STATEMENT OF FACTS AND CLAIMS

This is a civil rights action brought under 42 U.S.C. § 1983, with pendent state law claims (DN 1). Plaintiff Stacey Michelle Lindsey claims that on February 15, 2017, she was falsely arrested by two Kentucky State Police troopers (Id. ¶¶ 2, 13-17). Lindsey asserts that the KSP troopers arrived at her residence, informed her they had a warrant for her arrest originating from the Munfordville Police Department in Hart County, and arrested her over her objections that "she had no history or contact with Hart County" and "knew that this was a case of mistaken identity" (Id. ¶¶ 2, 15-17). The charges set forth in the warrant were "burglary second, custodial interference, assault fourth degree, and impersonating a law enforcement officer" (Id. ¶ 15). Lindsey spent seventeen and a half hours in the Warren County Regional Jail before being released on bail (Id. ¶ 17). On March 6, 2017, the Hart District Court dismissed the charges against Lindsey and "acknowledged that Mrs. Lindsey had been arrested in error" (Id. ¶ 18).

Lindsey's complaint sets forth causes of action under 42 U.S.C. § 1983 claiming violation of her rights to due process, to be free from false arrest and to be free from unreasonable search and seizure. She also asserts claims under Kentucky law for assault and battery and false arrest/imprisonment.

As to Chief Atwell, Lindsey alleges that his policies, practices, customs, and usage regarding the failure to ensure the presence of probable cause before making an arrest was a moving force in her false arrest by the KSP troopers (Id. ¶ 22). She further alleges that Chief Atwell provided inadequate supervision and training, which contributed to her being arrested without probable cause (Id. ¶ 23), and that he has not taken disciplinary action nor conducted an investigation into the matter of her arrest (Id. ¶¶ 24, 25).

Lindsey alleges that Officer Jewell acted without probable cause in procuring the warrant under which the KSP troopers made the arrest. She also contends that Officer Jewell was negligent in failing to obtain and include correct personal identifiers in the warrant, resulting in the arrest of the wrong person (Id. ¶¶ 21, 32).

Lindsey's Complaint asserted claims against an "Unknown Munfordville City Police Officer." The parties subsequently determined that Officer Jewell was the individual in question, and by agreed order substituted Officer Jewell for the unknown individual as the named party.

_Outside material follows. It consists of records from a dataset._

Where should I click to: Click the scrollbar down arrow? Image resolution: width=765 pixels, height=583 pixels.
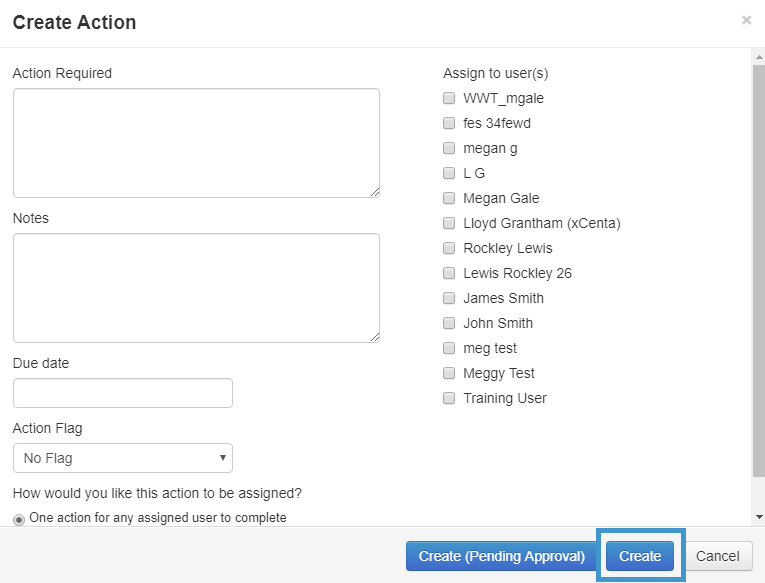coord(758,517)
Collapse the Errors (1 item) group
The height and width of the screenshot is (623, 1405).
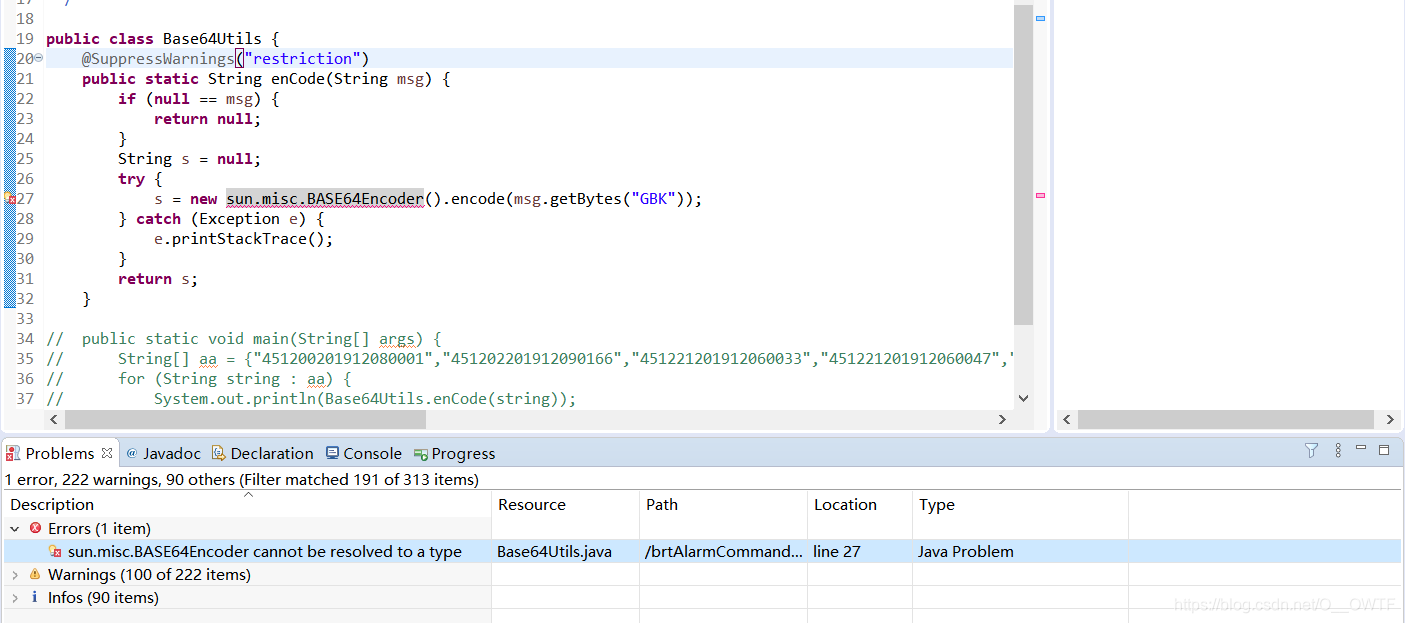pyautogui.click(x=14, y=528)
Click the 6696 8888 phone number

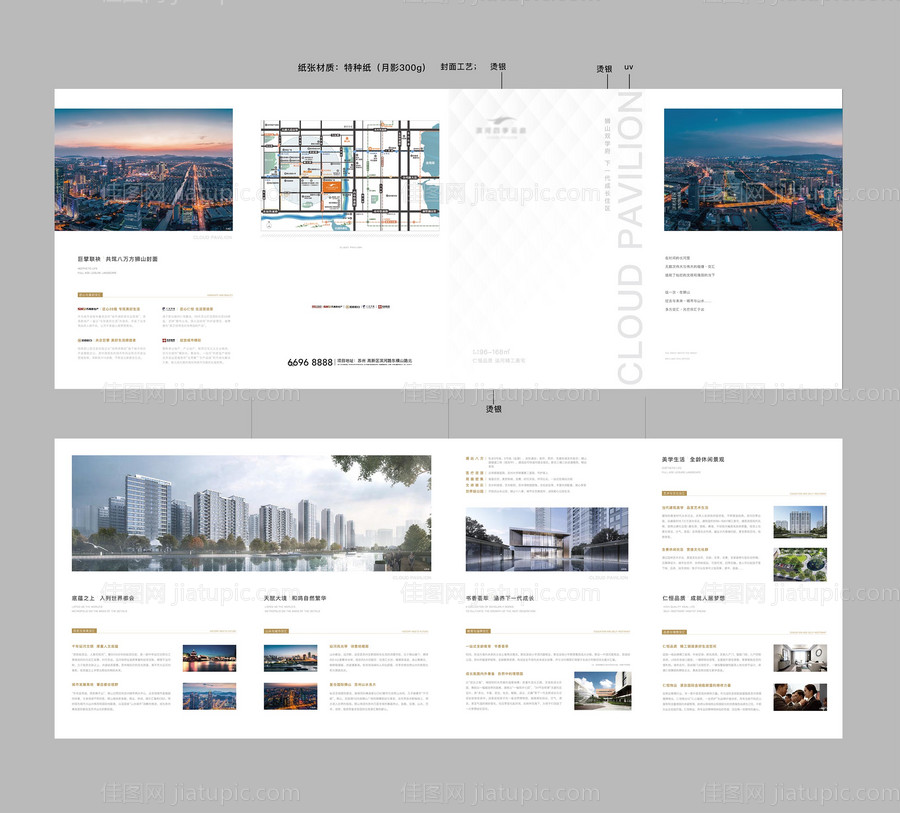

See DN 21. --------

Lindsey also named Kentucky State Police Trooper Jason Adkinson and "Unknown Kentucky State Police Trooper 2" as defendants in the case. They previously moved for dismissal for failure to state a claim, and the Court granted their motion (DN 28).

STANDARD OF REVIEW

The "standard for review for entry of judgment on the pleadings under Rule 12(c) is indistinguishable from the standard of review for dismissals based on failure to state a claim under Rule 12(b)(6)" Jackson v. Heh, No. 98-4420, 2000 U.S. App. LEXIS 14075, at *7-8 (6th Cir. June 2, 2000). For purposes of a motion to dismiss, the Court must take all the factual allegations in the complaint as true. Ashcroft v. Iqbal, 556 U.S. 662, 667 (2009). To survive a motion to dismiss, a complaint must contain sufficient factual matter, accepted as true, to state a claim for relief that is plausible on its face. Id. A claim has facial plausibility when the plaintiff pleads factual content that allows the court to draw the reasonable inference that the defendant is liable for the misconduct alleged. Id. Threadbare recitals of the elements of a cause of action, supported by mere conclusory statements, do not suffice. Id. When there are well-pleaded factual allegations, a court should assume their veracity and then determine whether they plausibly give rise to an entitlement to relief. Id. at 679. A legal conclusion couched as a factual allegation need not be accepted as true on a motion to dismiss, nor are recitations of the elements of a cause of action sufficient. Fritz v. Charter Township of Comstock, 592 F.3d 718, 722 (6th Cir. 2010).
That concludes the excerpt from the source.